— Document and screenshot pointing records —
-- Begin --

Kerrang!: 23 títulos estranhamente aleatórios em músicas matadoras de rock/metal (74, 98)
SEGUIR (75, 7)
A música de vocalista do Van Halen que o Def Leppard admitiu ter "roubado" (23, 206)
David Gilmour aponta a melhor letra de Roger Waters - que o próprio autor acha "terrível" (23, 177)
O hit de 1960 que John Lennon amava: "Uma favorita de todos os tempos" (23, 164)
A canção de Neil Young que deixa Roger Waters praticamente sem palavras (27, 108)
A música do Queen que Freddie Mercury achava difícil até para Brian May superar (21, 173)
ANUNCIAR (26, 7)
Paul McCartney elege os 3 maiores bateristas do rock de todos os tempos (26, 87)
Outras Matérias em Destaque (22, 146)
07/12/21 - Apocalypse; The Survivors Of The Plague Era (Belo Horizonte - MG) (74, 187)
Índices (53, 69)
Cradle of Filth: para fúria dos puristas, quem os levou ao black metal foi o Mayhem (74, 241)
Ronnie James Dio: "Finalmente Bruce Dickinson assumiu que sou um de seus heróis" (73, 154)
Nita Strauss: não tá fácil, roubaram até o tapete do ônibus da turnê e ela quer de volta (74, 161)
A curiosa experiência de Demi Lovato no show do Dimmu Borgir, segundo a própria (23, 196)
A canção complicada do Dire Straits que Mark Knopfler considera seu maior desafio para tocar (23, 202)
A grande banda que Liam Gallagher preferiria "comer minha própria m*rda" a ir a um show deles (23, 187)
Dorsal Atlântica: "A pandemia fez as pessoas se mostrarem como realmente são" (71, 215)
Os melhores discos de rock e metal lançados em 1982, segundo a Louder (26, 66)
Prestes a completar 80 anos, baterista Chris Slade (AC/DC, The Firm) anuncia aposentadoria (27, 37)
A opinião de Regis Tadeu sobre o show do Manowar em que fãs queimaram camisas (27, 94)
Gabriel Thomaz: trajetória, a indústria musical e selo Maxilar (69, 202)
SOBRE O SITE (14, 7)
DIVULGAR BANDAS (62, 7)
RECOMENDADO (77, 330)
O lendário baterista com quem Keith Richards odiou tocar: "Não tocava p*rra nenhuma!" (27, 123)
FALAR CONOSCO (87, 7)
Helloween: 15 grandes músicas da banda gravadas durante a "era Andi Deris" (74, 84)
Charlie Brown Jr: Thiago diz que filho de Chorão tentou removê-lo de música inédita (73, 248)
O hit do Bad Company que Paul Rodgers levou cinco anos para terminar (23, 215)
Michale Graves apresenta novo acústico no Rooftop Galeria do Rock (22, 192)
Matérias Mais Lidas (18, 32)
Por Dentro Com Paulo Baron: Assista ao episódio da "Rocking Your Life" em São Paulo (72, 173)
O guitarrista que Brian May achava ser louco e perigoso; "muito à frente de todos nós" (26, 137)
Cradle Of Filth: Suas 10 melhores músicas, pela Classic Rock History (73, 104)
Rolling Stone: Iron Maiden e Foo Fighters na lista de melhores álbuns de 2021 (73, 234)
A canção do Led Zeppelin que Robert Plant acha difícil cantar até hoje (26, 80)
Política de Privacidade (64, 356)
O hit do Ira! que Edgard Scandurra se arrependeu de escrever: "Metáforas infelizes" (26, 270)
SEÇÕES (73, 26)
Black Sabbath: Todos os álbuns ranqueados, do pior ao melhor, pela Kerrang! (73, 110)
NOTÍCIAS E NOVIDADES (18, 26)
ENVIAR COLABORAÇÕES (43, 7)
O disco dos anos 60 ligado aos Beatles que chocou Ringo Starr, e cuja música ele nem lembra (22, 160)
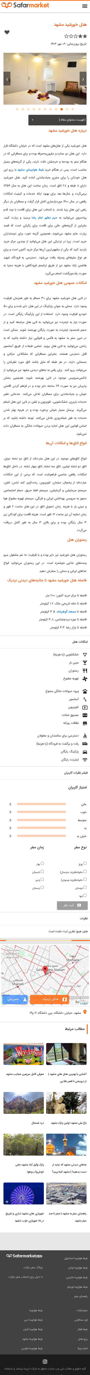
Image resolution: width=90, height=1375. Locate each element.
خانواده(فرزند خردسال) (72, 872)
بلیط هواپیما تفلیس (32, 1348)
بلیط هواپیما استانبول (76, 1258)
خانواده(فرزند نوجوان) (72, 880)
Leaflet (84, 1003)
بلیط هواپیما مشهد (32, 1339)
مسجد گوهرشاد (67, 611)
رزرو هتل (83, 1339)
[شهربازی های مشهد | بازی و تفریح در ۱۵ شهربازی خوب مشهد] (23, 1185)
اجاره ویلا (83, 1348)
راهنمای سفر (81, 1296)
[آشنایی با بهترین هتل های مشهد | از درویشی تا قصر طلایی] (66, 1045)
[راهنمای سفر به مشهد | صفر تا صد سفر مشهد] (66, 1185)
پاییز (38, 880)
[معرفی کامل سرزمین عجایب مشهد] (23, 1045)
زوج (81, 864)
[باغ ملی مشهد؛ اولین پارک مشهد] (66, 1094)
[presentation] (83, 79)
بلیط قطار (83, 1329)
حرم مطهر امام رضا (44, 217)
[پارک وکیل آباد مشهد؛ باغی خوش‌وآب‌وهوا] (23, 1136)
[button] (72, 109)
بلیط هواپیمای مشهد (31, 169)
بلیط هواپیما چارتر (78, 1268)
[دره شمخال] (23, 1094)
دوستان (79, 888)
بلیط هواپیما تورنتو (77, 1287)
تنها (81, 896)
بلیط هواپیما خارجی (77, 1277)
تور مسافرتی (81, 1320)
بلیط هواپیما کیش (33, 1329)
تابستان (36, 872)
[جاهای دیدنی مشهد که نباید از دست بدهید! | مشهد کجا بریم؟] (66, 1136)
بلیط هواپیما (36, 1310)
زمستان (37, 888)
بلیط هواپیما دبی (33, 1320)
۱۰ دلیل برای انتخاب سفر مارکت (26, 1277)
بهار (38, 864)
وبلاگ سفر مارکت (33, 1267)
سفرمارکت (82, 1310)
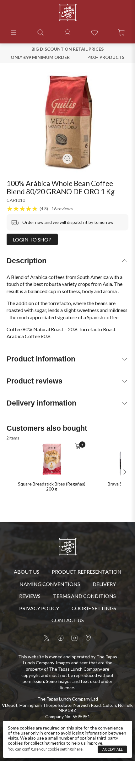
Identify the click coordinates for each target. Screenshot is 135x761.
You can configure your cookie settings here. (46, 749)
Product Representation (87, 572)
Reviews (29, 596)
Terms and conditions (84, 596)
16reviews (62, 208)
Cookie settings (94, 608)
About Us (26, 572)
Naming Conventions (49, 584)
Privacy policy (39, 608)
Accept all (112, 749)
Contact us (67, 620)
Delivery (104, 584)
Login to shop (32, 239)
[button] (13, 32)
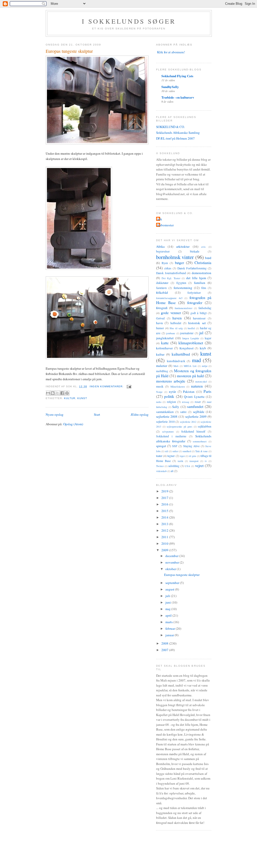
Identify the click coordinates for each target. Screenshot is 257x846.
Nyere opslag (54, 414)
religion (171, 402)
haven (177, 317)
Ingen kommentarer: (107, 386)
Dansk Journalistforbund (171, 273)
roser (198, 402)
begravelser (163, 251)
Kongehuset (186, 348)
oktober (171, 569)
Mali (175, 366)
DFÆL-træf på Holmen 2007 (175, 138)
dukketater (162, 283)
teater (159, 456)
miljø (204, 366)
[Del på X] (57, 393)
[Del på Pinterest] (67, 393)
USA (187, 466)
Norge (159, 392)
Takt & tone (201, 451)
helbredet (175, 323)
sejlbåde (198, 411)
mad (196, 360)
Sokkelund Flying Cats (177, 75)
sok (159, 219)
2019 (165, 491)
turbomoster (165, 225)
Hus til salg (176, 328)
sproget (161, 446)
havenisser (199, 318)
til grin (192, 456)
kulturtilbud (181, 354)
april (168, 615)
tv (206, 461)
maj (168, 609)
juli (168, 596)
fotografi (161, 308)
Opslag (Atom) (73, 424)
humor (160, 328)
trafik (180, 461)
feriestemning (183, 287)
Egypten (181, 283)
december (172, 556)
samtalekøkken (165, 412)
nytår (172, 391)
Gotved (160, 318)
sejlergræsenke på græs (179, 426)
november (172, 562)
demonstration (201, 273)
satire (183, 412)
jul (201, 332)
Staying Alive (191, 446)
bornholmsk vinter (175, 257)
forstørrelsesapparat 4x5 (169, 298)
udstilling (173, 466)
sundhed (186, 451)
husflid (191, 328)
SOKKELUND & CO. (170, 126)
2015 (165, 511)
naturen (197, 386)
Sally (175, 406)
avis (203, 246)
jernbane (170, 333)
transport (194, 461)
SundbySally (170, 86)
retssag (185, 402)
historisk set (197, 323)
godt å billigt (198, 313)
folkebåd (162, 292)
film (203, 288)
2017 (165, 497)
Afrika (160, 246)
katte (165, 342)
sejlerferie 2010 (165, 422)
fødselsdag (205, 308)
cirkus (167, 268)
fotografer (194, 302)
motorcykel (201, 381)
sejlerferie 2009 (196, 416)
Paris (207, 391)
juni (168, 602)
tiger (182, 456)
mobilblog (162, 371)
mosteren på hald (190, 375)
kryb (203, 348)
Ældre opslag (140, 414)
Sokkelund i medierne (171, 436)
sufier (175, 451)
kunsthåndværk (176, 361)
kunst (82, 398)
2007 (165, 650)
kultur (69, 398)
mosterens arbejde (170, 381)
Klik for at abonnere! (171, 52)
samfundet (195, 406)
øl (172, 471)
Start (97, 414)
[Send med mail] (47, 393)
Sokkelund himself (193, 431)
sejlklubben (204, 426)
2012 (165, 530)
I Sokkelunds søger (129, 21)
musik (159, 386)
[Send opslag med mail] (128, 386)
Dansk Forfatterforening (192, 268)
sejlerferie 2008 (166, 416)
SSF (174, 446)
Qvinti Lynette (194, 396)
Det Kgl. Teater (171, 278)
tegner (171, 456)
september (172, 582)
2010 (165, 543)
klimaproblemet (190, 342)
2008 (165, 643)
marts (169, 622)
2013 (165, 524)
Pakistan (189, 391)
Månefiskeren (177, 386)
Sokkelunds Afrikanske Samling (178, 132)
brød (208, 258)
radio (158, 402)
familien (199, 282)
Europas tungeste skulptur (69, 51)
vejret (199, 465)
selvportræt (168, 431)
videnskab (161, 471)
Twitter (160, 466)
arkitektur (182, 246)
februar (170, 628)
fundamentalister (183, 308)
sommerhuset (200, 441)
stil (166, 451)
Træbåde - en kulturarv (177, 97)
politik (169, 396)
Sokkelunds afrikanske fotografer (183, 438)
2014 (165, 517)
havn (159, 323)
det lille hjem (196, 278)
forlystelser (194, 292)
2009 (165, 550)
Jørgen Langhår (190, 338)
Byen (165, 263)
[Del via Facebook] (62, 393)
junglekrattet (165, 338)
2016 (165, 504)
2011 (165, 537)
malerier (161, 365)
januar (170, 635)
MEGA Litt (190, 366)
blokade (194, 251)
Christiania (203, 262)
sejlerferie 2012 (188, 422)
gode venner (171, 312)
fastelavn (161, 288)
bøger (179, 262)
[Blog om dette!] (52, 393)
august (170, 589)
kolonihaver (164, 348)
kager (208, 338)
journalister (187, 333)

-- End --

— WHAT THIS TASK INVOLVES —
Rewrite the records from the line with "humor (160, 328)" to the line with "Staying Alive (191, 446)", replacing "satire" with "parodi" and leaving everything else the same.

— FINISHED TASK —
humor (160, 328)
trafik (180, 461)
feriestemning (183, 287)
Egypten (181, 283)
december (172, 556)
samtalekøkken (165, 412)
nytår (172, 391)
Gotved (160, 318)
sejlergræsenke på græs (179, 426)
november (172, 562)
demonstration (201, 273)
parodi (183, 412)
jul (201, 332)
Staying Alive (191, 446)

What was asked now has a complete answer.